• [Page text]:

Every month we meet families at the same crossroads: parents are getting older, the family lives in Bali, and the question finally lands on the table — should mum and dad come here too? Having cared for dozens of elderly parents of expats across the island, our honest answer is: it can work beautifully, and it works best for families who prepare. This guide covers what we tell families in that first WhatsApp conversation.
Why Bali Can Be a Good Place to Grow Older
The practical advantages are real. Full-time help costs a fraction of what it does in Europe, Australia or the US — a private live-in nurse here costs less per month than a few hours a day of agency care in Sydney or Amsterdam. Family is close instead of a twelve-hour flight away. The pace of life is gentle, there is year-round warmth for stiff joints, and Indonesian culture treats elders with a courtesy that surprises many Western families. Many of our long-term clients are visibly happier here than they were in a retirement flat back home.
Visas: The Part to Sort First
Get professional, current advice — rules change — but know the landscape. For parents aged 60+, Indonesia offers a retirement KITAS, the standard route for long-term stays, with proof of income/pension and Bali-based sponsorship arranged through an agent. For shorter stays, the visit visa (extendable, and in its multiple-entry variants) covers a season comfortably. Families with an Indonesian spouse or company sponsorship have further options for dependent family. The practical advice: decide whether this is a two-month winter visit or a real relocation before choosing the visa route, and use a reputable visa agent — every long-stay family we work with does.
The Climate Is Lovely — and Demands Respect
Heat and humidity are harder on older bodies. Dehydration is the single most common problem we see in newly arrived elderly parents: they drink as they did in a temperate climate, and within a fortnight they are dizzy, confused or constipated. Build hydration into the routine deliberately. Watch the heat between 11:00 and 15:00; plan outings for mornings. Mosquito discipline matters — dengue is present on the island, and prevention (repellent, screens, no standing water) is far better than treatment at any age. And humidity affects medication: some tablets degrade quickly here, so store them dry and cool and check supplies regularly.

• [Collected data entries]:
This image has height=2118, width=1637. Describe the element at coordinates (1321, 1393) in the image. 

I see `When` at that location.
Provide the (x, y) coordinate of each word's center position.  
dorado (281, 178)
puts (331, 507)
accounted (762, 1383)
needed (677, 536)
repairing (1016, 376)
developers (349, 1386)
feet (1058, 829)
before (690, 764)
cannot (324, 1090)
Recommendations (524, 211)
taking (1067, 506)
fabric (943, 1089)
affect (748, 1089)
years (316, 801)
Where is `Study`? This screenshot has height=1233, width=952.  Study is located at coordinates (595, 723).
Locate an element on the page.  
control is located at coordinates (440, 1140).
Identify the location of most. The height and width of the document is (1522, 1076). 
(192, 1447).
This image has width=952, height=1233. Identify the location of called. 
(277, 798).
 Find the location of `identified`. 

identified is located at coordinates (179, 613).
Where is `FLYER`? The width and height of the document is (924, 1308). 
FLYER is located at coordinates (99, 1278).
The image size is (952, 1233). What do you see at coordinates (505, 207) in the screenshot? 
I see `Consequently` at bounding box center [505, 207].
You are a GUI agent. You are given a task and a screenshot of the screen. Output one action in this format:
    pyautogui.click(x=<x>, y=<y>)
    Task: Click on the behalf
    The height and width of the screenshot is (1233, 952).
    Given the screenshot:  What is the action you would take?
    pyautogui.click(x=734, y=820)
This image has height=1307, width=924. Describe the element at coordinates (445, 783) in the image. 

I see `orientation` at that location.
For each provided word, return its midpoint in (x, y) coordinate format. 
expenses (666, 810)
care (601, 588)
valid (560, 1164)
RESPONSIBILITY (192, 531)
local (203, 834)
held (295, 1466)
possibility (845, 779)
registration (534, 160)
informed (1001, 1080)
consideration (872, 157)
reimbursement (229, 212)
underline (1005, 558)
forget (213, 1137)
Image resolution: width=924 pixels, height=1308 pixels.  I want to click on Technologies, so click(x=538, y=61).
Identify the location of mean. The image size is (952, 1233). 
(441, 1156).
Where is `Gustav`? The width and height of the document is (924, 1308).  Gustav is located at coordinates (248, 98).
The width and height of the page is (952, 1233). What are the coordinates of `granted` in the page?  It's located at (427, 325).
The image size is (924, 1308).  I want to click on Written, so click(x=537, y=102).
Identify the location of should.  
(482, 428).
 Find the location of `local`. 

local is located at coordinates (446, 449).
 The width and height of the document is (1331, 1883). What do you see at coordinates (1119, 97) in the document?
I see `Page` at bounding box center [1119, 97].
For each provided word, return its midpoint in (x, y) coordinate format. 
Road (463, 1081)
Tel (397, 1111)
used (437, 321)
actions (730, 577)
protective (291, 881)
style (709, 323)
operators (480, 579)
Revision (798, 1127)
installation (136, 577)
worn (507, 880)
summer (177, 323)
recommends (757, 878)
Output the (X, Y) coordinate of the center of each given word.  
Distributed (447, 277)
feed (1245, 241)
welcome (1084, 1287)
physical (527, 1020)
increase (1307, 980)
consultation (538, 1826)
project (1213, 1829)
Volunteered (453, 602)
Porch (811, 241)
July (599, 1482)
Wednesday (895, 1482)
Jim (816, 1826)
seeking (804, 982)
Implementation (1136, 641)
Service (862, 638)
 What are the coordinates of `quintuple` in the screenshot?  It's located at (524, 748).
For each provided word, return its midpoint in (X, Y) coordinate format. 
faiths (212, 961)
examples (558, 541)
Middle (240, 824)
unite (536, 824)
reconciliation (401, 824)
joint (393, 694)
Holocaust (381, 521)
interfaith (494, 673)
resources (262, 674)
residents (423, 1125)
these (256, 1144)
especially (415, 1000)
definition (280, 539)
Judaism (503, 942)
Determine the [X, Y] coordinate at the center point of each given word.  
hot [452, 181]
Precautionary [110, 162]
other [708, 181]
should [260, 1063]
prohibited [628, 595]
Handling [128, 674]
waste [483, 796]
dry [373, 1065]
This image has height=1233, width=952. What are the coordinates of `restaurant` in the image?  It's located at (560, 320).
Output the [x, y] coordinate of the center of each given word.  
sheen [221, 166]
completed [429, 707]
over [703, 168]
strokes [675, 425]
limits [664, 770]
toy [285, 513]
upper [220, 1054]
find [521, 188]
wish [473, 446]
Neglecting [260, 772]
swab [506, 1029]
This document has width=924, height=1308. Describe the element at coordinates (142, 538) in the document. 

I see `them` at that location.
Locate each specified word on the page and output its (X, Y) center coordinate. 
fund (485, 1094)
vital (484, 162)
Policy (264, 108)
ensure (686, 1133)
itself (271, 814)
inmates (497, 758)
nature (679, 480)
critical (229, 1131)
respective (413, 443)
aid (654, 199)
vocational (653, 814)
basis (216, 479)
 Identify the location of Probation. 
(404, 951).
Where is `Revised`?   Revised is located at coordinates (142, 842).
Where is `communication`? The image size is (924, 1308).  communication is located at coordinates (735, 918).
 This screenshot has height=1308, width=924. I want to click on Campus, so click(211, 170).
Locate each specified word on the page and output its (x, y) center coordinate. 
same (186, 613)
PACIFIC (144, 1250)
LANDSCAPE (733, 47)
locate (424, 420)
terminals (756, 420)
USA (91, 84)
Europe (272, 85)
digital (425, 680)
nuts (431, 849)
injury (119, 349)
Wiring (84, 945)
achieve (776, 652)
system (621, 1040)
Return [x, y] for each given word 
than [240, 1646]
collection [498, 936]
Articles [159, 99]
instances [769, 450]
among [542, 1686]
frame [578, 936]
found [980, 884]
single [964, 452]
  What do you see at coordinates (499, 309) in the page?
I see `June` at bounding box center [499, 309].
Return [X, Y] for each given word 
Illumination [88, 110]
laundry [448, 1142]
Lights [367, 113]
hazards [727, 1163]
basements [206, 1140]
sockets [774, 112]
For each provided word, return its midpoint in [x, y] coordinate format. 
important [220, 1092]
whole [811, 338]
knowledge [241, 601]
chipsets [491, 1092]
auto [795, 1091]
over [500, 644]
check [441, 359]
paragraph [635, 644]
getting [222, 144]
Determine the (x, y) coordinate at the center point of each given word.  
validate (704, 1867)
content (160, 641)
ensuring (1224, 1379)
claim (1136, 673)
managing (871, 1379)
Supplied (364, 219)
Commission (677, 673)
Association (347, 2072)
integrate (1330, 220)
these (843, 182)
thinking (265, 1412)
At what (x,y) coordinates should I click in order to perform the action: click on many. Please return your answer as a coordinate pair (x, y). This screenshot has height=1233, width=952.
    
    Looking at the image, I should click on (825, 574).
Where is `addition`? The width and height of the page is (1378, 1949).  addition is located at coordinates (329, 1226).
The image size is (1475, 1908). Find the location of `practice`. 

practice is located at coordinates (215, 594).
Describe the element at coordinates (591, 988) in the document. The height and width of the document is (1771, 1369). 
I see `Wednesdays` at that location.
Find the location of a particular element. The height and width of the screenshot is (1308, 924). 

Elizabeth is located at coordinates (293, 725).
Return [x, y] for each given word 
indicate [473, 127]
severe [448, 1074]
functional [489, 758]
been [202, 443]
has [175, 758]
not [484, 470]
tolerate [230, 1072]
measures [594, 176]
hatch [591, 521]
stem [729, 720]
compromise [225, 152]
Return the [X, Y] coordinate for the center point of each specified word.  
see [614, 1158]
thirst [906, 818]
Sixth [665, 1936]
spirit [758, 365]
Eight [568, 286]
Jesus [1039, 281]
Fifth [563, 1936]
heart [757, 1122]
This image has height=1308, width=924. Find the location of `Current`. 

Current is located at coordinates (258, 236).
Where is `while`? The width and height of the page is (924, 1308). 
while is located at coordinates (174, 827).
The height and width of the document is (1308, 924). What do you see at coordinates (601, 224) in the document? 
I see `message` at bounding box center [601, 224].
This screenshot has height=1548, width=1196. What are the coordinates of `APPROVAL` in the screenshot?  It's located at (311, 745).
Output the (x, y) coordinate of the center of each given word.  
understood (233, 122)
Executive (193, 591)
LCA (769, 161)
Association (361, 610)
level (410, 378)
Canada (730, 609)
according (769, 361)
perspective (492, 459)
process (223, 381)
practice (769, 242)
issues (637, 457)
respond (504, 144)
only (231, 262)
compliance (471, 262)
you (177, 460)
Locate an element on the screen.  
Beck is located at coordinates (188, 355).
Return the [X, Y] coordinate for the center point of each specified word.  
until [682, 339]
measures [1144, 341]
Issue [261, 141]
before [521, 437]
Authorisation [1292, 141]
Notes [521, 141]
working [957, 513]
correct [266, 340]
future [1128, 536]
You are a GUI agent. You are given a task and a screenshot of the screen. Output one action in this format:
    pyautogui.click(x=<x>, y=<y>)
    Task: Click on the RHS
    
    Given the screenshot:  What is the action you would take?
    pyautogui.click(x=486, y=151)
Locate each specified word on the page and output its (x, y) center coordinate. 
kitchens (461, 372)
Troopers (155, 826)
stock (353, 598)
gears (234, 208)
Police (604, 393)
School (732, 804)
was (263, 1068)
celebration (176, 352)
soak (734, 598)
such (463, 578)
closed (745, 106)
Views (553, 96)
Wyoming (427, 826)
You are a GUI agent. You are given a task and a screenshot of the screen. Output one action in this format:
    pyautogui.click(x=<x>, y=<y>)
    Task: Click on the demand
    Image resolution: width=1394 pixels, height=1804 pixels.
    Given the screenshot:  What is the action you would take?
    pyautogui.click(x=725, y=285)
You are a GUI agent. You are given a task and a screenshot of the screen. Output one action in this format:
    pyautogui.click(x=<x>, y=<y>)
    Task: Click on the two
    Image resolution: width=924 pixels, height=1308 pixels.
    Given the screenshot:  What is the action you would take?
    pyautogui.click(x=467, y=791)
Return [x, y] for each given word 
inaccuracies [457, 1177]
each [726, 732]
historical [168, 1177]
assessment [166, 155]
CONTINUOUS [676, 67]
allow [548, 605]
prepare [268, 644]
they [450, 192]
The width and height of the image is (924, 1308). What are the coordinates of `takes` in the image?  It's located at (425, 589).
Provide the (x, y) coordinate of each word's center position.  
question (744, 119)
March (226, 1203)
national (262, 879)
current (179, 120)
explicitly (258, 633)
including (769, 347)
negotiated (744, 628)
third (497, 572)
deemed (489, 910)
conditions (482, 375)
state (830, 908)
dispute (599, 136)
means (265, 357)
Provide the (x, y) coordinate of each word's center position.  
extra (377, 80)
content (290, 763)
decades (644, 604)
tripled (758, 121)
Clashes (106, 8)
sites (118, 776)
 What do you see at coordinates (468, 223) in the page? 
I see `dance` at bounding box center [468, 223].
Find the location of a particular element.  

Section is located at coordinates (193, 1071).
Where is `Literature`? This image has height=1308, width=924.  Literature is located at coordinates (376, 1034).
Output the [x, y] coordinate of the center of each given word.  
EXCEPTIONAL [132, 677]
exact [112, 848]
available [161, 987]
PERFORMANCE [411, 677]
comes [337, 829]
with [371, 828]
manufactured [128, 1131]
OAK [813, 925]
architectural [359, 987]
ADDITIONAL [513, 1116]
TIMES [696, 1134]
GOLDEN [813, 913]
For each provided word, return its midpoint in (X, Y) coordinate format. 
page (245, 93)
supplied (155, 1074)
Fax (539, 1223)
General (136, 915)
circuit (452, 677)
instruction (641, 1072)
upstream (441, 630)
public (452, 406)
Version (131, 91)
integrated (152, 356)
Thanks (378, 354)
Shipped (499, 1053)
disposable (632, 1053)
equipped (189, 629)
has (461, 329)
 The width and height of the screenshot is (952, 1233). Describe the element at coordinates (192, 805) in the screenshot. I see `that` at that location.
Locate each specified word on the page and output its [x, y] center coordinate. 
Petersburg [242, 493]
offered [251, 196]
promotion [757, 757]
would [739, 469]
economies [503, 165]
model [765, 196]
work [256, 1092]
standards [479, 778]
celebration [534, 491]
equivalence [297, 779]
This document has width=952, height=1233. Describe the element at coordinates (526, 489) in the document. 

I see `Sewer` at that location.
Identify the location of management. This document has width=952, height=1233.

• [Required action 1]:
In the guide about elderly parents moving to Bali, swap "WhatsApp" for "phone" and rewrite the passage from "Every month we" up to and including "first WhatsApp conversation.".
• [Required action 2]:
Carry on the guide about elderly parents moving to Bali from where it stops.

• [Expected output 1]:
Every month we meet families at the same crossroads: parents are getting older, the family lives in Bali, and the question finally lands on the table — should mum and dad come here too? Having cared for dozens of elderly parents of expats across the island, our honest answer is: it can work beautifully, and it works best for families who prepare. This guide covers what we tell families in that first phone conversation.

• [Expected output 2]:
Healthcare on the Island, Honestly
Bali's healthcare has improved enormously: international-standard hospitals (BIMC, Siloam, Kasih Ibu, the large public Prof. Ngoerah in Denpasar), good pharmacies, and English-speaking GPs in every expat area. Two honest caveats. First, complex specialist care — oncology, advanced cardiology — still often means Jakarta, Singapore or home; factor that into planning if a parent has a serious progressing condition. Second, insurance: arrange genuine health cover for the parent before arrival, because hospital care here is paid care, and check the policy covers their age and pre-existing conditions. Keep a one-page medical summary in English — diagnoses, medications, allergies, doctor contacts — taped inside a kitchen cupboard. Ours have been used by ambulance crews more than once.
Set Up the Home Before They Land
Most Bali villas were designed for healthy thirty-somethings: slippery floors, unlit garden paths, step-down bathrooms, no rails anywhere. An hour of fixes prevents most of the falls we see — thresholds marked, mats secured, grab rails fitted, night lighting installed. We wrote a complete room-by-room guide with Bali prices: the home safety checklist for the elderly. Do it in the first week, not after the first fall.
Build the Care Routine Early
The pattern that works: start light, before there is a crisis. A companion or a nurse visiting twice a week — a shower safely taken, medications checked, a walk, a conversation in unhurried English — establishes trust and gives the family a professional set of eyes. Then, when needs grow, the step up to daily elderly home care or a live-in arrangement happens with people your parent already knows, instead of strangers arriving on a bad day. Costs are transparent — visits from IDR 350,000, live-in care from IDR 15,000,000 a month — all on our pricing page.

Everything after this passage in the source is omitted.